» **Text block**:

On September 15, 2017, the Company, through HEICO Electronic, acquired all of the outstanding stock of AeroAntenna Technology, Inc. ("AAT"). The purchase price of this acquisition was paid in cash using proceeds from the Company's revolving credit facility. AAT designs and produces high performance active antenna systems for commercial aircraft, precision guided munitions, other defense applications and commercial uses. The Company believes that this acquisition is consistent with HEICO’s practice of acquiring high quality niche designers and manufacturers who also focus on customer needs and will further enable the Company to broaden its product offerings, technologies and customer base.
    
The following table summarizes the total consideration for the acquisition of AAT (in thousands):
Cash paid

$317,500

Less: cash acquired
(868
)
Cash paid, net
316,632

Contingent consideration
13,797

Additional purchase consideration
544

Total consideration

$330,973


    
    
As noted in the table above, the total consideration includes an accrual of $13.8 million as of the acquisition date representing the estimated fair value of contingent consideration the Company may be obligated to pay should AAT meet certain earnings objectives during the first six years following the acquisition. See Note 7, Fair Value Measurements, for additional information regarding the Company's contingent consideration obligation.

» **Supplied records**:
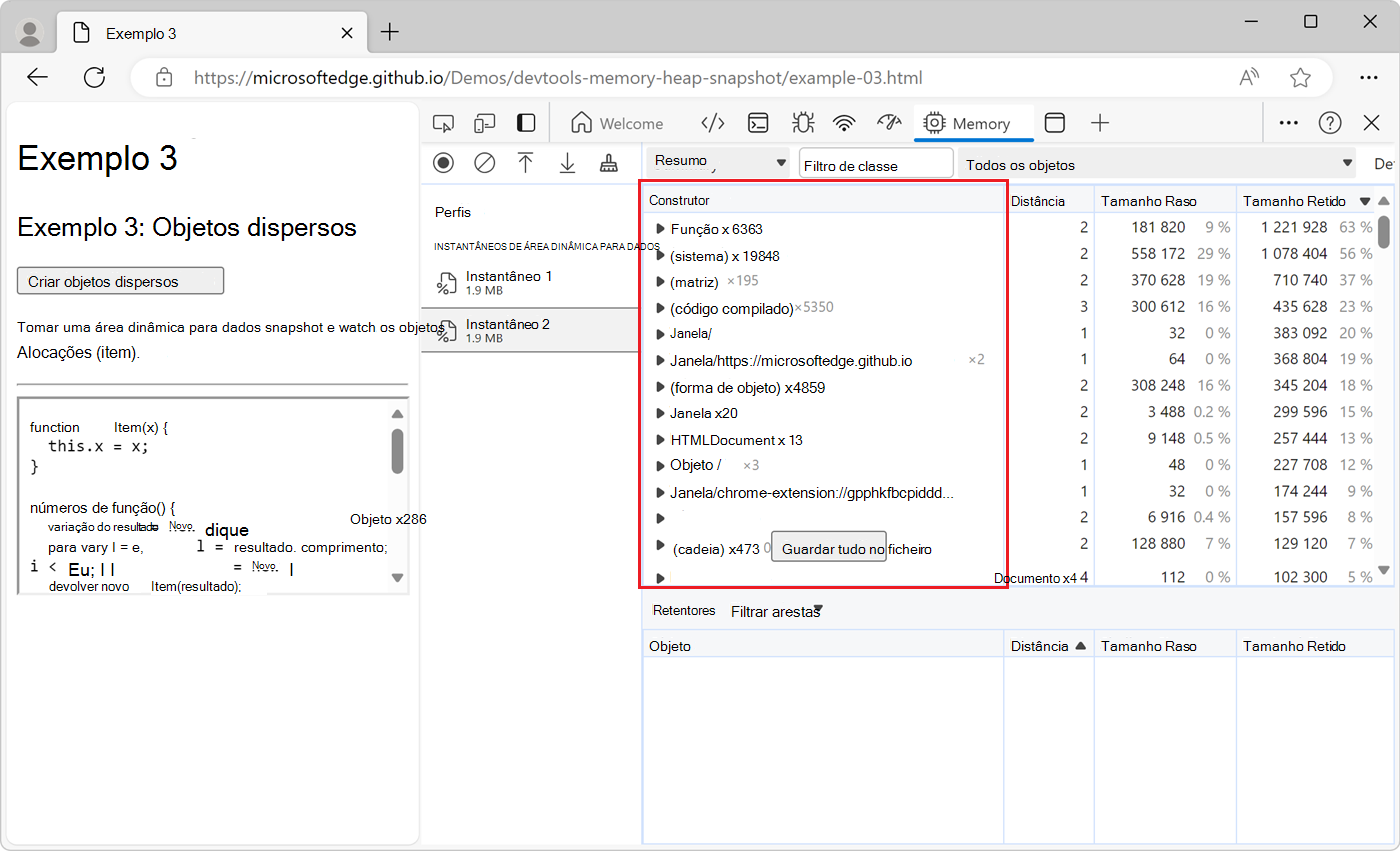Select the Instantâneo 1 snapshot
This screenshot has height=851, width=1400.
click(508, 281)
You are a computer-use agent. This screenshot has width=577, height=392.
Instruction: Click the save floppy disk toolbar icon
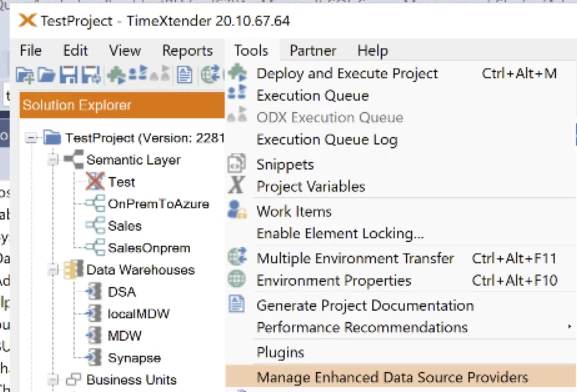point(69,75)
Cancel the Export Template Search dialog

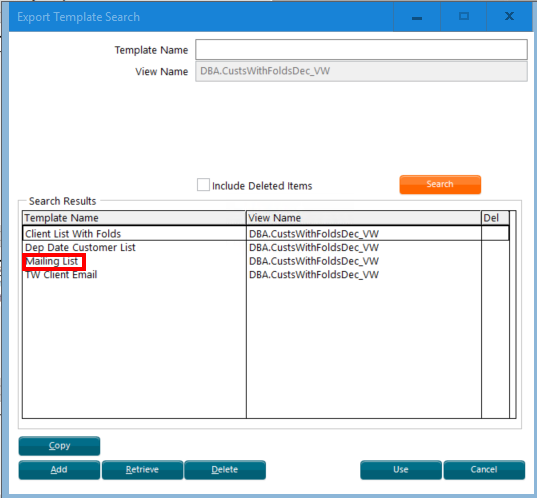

» **Set tasks**:
1. According to the passage on the AAT acquisition, how was the purchase price paid?
2. Return the portion of the passage on the AAT acquisition between "Additional purchase consideration" and "contingent consideration obligation.", inclusive, copied word for word.

» **Exercise answers**:
1. In cash, using proceeds from the Company's revolving credit facility.

2.
Additional purchase consideration
544

Total consideration

$330,973


    
    
As noted in the table above, the total consideration includes an accrual of $13.8 million as of the acquisition date representing the estimated fair value of contingent consideration the Company may be obligated to pay should AAT meet certain earnings objectives during the first six years following the acquisition. See Note 7, Fair Value Measurements, for additional information regarding the Company's contingent consideration obligation.